Deep Space Nine: In the Pale Moonlight

Despite the fact that I have been a Star Trek fan for as long as I could remember, I have not seen all of Deep Space Nine.  The latter half of the show was on when I was first staring in the IT field and I was spending a lot of nights and weekends in the office.  When I wasn’t working, I was usually out.  I remember I was watching Voyager but I think it was because Voyager took over the Next Generation time slot so I was used to watching at that time already.  Whatever it was, I am finally getting around to watching this series.  I can say that I am bummed that I wasted so many years not having this show in my life, but the truth is that I am thrilled that at 44 years old this many years after Star Trek has left the air that I still have “new” Star Trek to watch.

═══

_Activity_
Write out the part of the Deep Space Nine post starting with "Deep Space Nine: In" and going on through "Trek to watch.". The data after this post is not needed for anything here.

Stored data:
═══

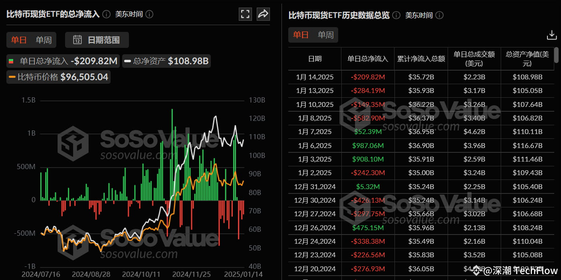Select the 单日 tab in the table panel

(x=301, y=35)
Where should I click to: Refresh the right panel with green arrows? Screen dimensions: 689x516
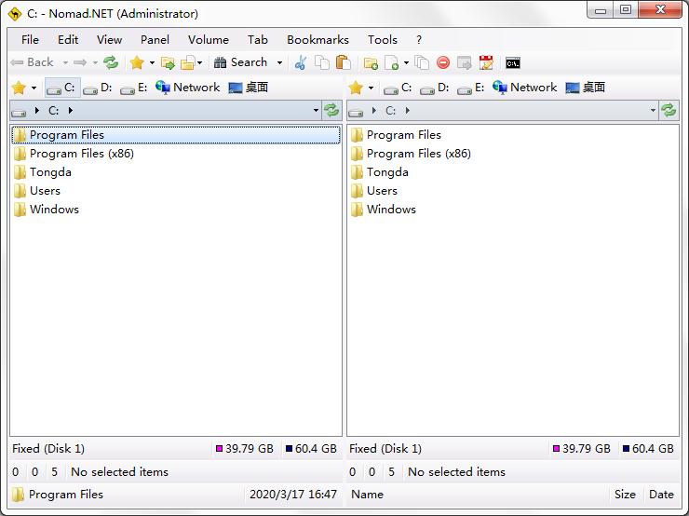(669, 110)
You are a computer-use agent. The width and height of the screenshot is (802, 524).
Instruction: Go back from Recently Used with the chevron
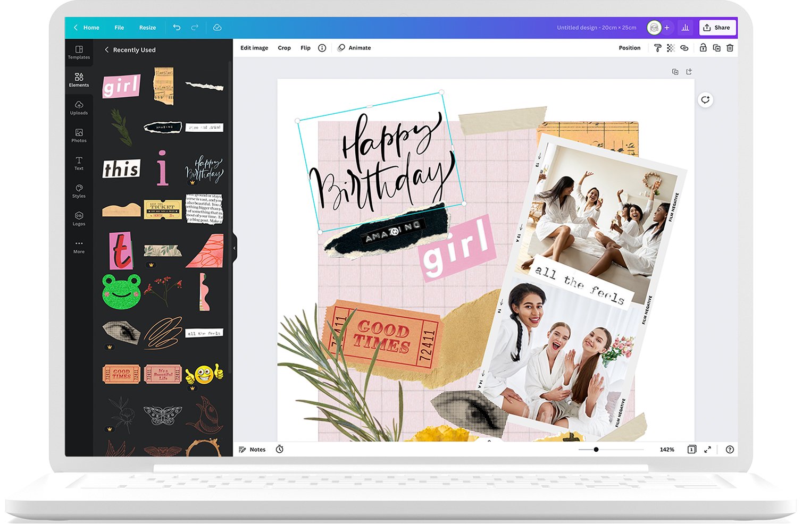click(107, 49)
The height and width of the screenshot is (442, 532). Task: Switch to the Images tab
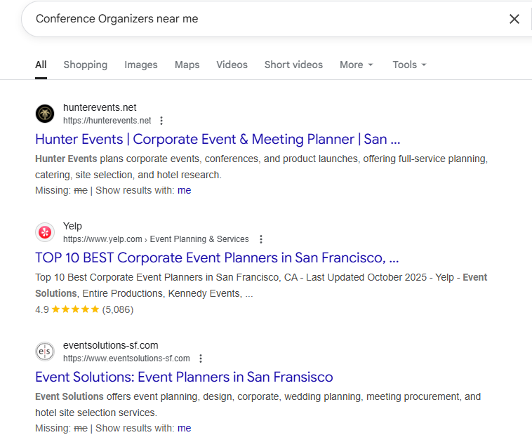point(141,65)
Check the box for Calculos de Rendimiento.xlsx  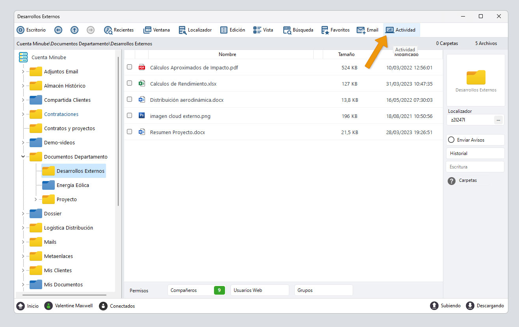click(x=129, y=83)
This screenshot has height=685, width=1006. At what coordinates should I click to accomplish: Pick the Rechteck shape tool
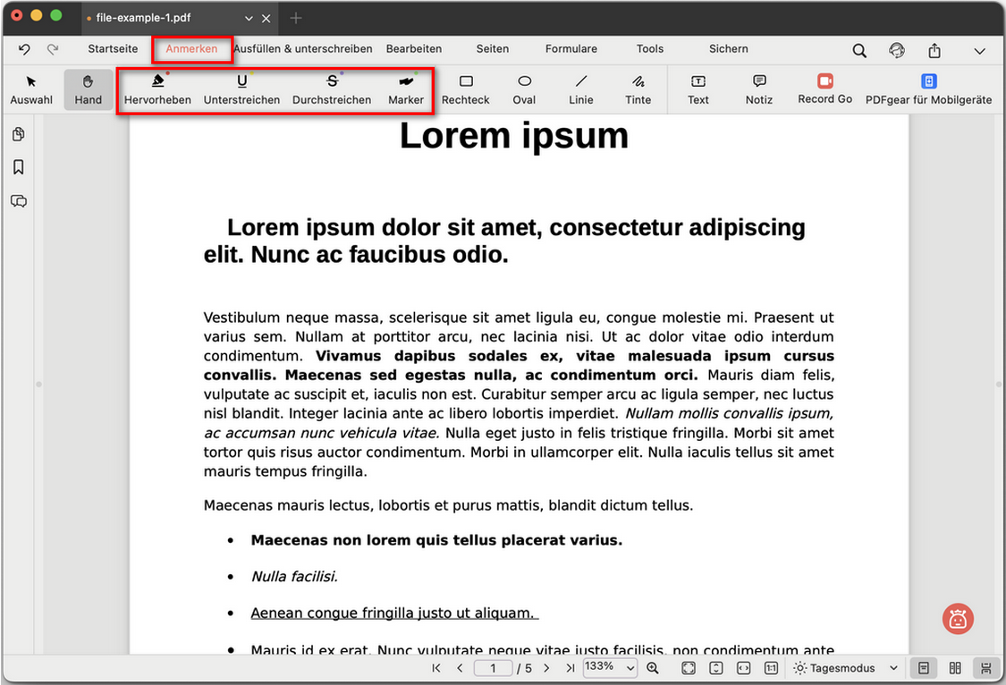pyautogui.click(x=465, y=89)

═══

_Answer for the task_
Deep Space Nine: In the Pale Moonlight

Despite the fact that I have been a Star Trek fan for as long as I could remember, I have not seen all of Deep Space Nine.  The latter half of the show was on when I was first staring in the IT field and I was spending a lot of nights and weekends in the office.  When I wasn’t working, I was usually out.  I remember I was watching Voyager but I think it was because Voyager took over the Next Generation time slot so I was used to watching at that time already.  Whatever it was, I am finally getting around to watching this series.  I can say that I am bummed that I wasted so many years not having this show in my life, but the truth is that I am thrilled that at 44 years old this many years after Star Trek has left the air that I still have “new” Star Trek to watch.